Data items
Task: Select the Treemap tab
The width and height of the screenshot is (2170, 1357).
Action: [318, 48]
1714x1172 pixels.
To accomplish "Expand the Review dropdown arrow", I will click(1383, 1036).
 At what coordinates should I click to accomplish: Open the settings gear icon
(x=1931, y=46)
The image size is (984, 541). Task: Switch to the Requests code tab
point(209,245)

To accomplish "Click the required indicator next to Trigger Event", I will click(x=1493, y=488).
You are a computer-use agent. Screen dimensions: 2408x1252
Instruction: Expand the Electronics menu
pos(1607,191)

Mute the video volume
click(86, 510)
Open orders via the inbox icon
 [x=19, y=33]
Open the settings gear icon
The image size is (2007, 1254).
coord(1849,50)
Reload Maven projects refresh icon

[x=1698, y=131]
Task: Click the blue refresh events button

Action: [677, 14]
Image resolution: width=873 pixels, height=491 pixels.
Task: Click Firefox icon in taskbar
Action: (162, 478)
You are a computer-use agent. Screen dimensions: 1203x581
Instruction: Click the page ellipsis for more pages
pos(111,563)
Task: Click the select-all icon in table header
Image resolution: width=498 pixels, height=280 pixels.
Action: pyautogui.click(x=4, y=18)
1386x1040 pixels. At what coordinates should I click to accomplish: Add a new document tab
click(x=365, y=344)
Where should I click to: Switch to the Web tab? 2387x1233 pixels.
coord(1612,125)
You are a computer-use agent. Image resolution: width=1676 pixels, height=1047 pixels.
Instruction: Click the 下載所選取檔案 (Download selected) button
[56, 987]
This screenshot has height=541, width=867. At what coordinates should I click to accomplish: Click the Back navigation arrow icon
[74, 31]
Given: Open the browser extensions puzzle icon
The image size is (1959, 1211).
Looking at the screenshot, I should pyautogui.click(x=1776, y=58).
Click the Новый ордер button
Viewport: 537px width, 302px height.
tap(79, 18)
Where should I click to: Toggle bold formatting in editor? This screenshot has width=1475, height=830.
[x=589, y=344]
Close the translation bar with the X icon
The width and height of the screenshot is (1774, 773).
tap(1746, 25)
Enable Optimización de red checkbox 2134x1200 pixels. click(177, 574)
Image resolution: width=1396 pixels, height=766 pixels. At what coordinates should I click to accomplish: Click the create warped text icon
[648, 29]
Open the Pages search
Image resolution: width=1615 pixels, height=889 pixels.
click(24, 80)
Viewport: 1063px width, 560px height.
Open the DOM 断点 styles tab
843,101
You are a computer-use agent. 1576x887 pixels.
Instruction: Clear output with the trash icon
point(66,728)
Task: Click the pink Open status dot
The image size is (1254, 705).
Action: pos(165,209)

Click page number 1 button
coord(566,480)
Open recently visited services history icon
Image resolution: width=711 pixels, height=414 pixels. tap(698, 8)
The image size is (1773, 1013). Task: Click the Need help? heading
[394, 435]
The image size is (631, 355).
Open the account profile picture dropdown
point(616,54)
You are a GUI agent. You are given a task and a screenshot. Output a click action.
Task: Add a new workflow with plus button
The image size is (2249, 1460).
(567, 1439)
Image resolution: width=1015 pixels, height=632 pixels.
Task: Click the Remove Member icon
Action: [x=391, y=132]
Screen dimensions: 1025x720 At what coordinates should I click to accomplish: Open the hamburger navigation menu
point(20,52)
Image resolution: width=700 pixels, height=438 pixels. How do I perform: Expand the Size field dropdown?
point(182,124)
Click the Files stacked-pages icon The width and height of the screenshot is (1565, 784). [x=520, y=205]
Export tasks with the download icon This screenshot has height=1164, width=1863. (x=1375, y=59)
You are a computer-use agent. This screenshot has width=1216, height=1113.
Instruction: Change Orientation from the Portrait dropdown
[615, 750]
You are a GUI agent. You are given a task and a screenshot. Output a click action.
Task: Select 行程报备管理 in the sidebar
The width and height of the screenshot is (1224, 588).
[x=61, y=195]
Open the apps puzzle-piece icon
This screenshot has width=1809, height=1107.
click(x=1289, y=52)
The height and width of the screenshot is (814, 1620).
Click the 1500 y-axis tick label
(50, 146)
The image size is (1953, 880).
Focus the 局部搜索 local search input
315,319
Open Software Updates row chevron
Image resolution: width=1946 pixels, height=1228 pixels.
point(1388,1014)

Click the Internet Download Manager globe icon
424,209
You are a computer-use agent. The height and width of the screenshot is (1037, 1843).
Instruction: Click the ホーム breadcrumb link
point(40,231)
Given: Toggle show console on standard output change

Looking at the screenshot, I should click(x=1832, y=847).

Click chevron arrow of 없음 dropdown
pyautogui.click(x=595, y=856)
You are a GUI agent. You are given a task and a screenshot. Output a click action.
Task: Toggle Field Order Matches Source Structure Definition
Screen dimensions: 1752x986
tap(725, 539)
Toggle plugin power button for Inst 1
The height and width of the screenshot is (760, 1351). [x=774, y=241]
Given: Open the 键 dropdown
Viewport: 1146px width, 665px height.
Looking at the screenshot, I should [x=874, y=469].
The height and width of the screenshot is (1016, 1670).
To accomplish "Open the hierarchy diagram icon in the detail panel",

ACTION ITEM: In your reply, restate every entry exactly.

ANSWER BOX:
Task: Select the Treemap tab
The width and height of the screenshot is (2170, 1357).
Action: [318, 48]
1714x1172 pixels.
To accomplish "Expand the Review dropdown arrow", I will click(1383, 1036).
 At what coordinates should I click to accomplish: Open the settings gear icon
(x=1931, y=46)
The image size is (984, 541). Task: Switch to the Requests code tab
point(209,245)

To accomplish "Click the required indicator next to Trigger Event", I will click(x=1493, y=488).
You are a computer-use agent. Screen dimensions: 2408x1252
Instruction: Expand the Electronics menu
pos(1607,191)

Mute the video volume
click(86, 510)
Open orders via the inbox icon
 [x=19, y=33]
Open the settings gear icon
The image size is (2007, 1254).
coord(1849,50)
Reload Maven projects refresh icon

[x=1698, y=131]
Task: Click the blue refresh events button

Action: [677, 14]
Image resolution: width=873 pixels, height=491 pixels.
Task: Click Firefox icon in taskbar
Action: (162, 478)
You are a computer-use agent. Screen dimensions: 1203x581
Instruction: Click the page ellipsis for more pages
pos(111,563)
Task: Click the select-all icon in table header
Image resolution: width=498 pixels, height=280 pixels.
Action: pyautogui.click(x=4, y=18)
1386x1040 pixels. At what coordinates should I click to accomplish: Add a new document tab
click(x=365, y=344)
Where should I click to: Switch to the Web tab? 2387x1233 pixels.
coord(1612,125)
You are a computer-use agent. Image resolution: width=1676 pixels, height=1047 pixels.
Instruction: Click the 下載所選取檔案 (Download selected) button
[56, 987]
This screenshot has height=541, width=867. At what coordinates should I click to accomplish: Click the Back navigation arrow icon
[74, 31]
Given: Open the browser extensions puzzle icon
The image size is (1959, 1211).
Looking at the screenshot, I should pyautogui.click(x=1776, y=58).
Click the Новый ордер button
Viewport: 537px width, 302px height.
tap(79, 18)
Where should I click to: Toggle bold formatting in editor? This screenshot has width=1475, height=830.
[x=589, y=344]
Close the translation bar with the X icon
The width and height of the screenshot is (1774, 773).
tap(1746, 25)
Enable Optimización de red checkbox 2134x1200 pixels. click(177, 574)
Image resolution: width=1396 pixels, height=766 pixels. At what coordinates should I click to accomplish: Click the create warped text icon
[648, 29]
Open the Pages search
Image resolution: width=1615 pixels, height=889 pixels.
click(24, 80)
Viewport: 1063px width, 560px height.
Open the DOM 断点 styles tab
843,101
You are a computer-use agent. 1576x887 pixels.
Instruction: Clear output with the trash icon
point(66,728)
Task: Click the pink Open status dot
The image size is (1254, 705).
Action: pos(165,209)

Click page number 1 button
coord(566,480)
Open recently visited services history icon
Image resolution: width=711 pixels, height=414 pixels. tap(698, 8)
The image size is (1773, 1013). Task: Click the Need help? heading
[394, 435]
The image size is (631, 355).
Open the account profile picture dropdown
point(616,54)
You are a GUI agent. You are given a task and a screenshot. Output a click action.
Task: Add a new workflow with plus button
The image size is (2249, 1460).
(567, 1439)
Image resolution: width=1015 pixels, height=632 pixels.
Task: Click the Remove Member icon
Action: [x=391, y=132]
Screen dimensions: 1025x720 At what coordinates should I click to accomplish: Open the hamburger navigation menu
point(20,52)
Image resolution: width=700 pixels, height=438 pixels. How do I perform: Expand the Size field dropdown?
point(182,124)
Click the Files stacked-pages icon The width and height of the screenshot is (1565, 784). [x=520, y=205]
Export tasks with the download icon This screenshot has height=1164, width=1863. (x=1375, y=59)
You are a computer-use agent. This screenshot has width=1216, height=1113.
Instruction: Change Orientation from the Portrait dropdown
[615, 750]
You are a GUI agent. You are given a task and a screenshot. Output a click action.
Task: Select 行程报备管理 in the sidebar
The width and height of the screenshot is (1224, 588).
[x=61, y=195]
Open the apps puzzle-piece icon
This screenshot has width=1809, height=1107.
click(x=1289, y=52)
The height and width of the screenshot is (814, 1620).
Click the 1500 y-axis tick label
(50, 146)
The image size is (1953, 880).
Focus the 局部搜索 local search input
315,319
Open Software Updates row chevron
Image resolution: width=1946 pixels, height=1228 pixels.
point(1388,1014)

Click the Internet Download Manager globe icon
424,209
You are a computer-use agent. The height and width of the screenshot is (1037, 1843).
Instruction: Click the ホーム breadcrumb link
point(40,231)
Given: Toggle show console on standard output change

Looking at the screenshot, I should click(x=1832, y=847).

Click chevron arrow of 없음 dropdown
pyautogui.click(x=595, y=856)
You are a GUI agent. You are given a task and a screenshot. Output a click action.
Task: Toggle Field Order Matches Source Structure Definition
Screen dimensions: 1752x986
tap(725, 539)
Toggle plugin power button for Inst 1
The height and width of the screenshot is (760, 1351). [x=774, y=241]
Given: Open the 键 dropdown
Viewport: 1146px width, 665px height.
Looking at the screenshot, I should [x=874, y=469].
The height and width of the screenshot is (1016, 1670).
To accomplish "Open the hierarchy diagram icon in the detail panel",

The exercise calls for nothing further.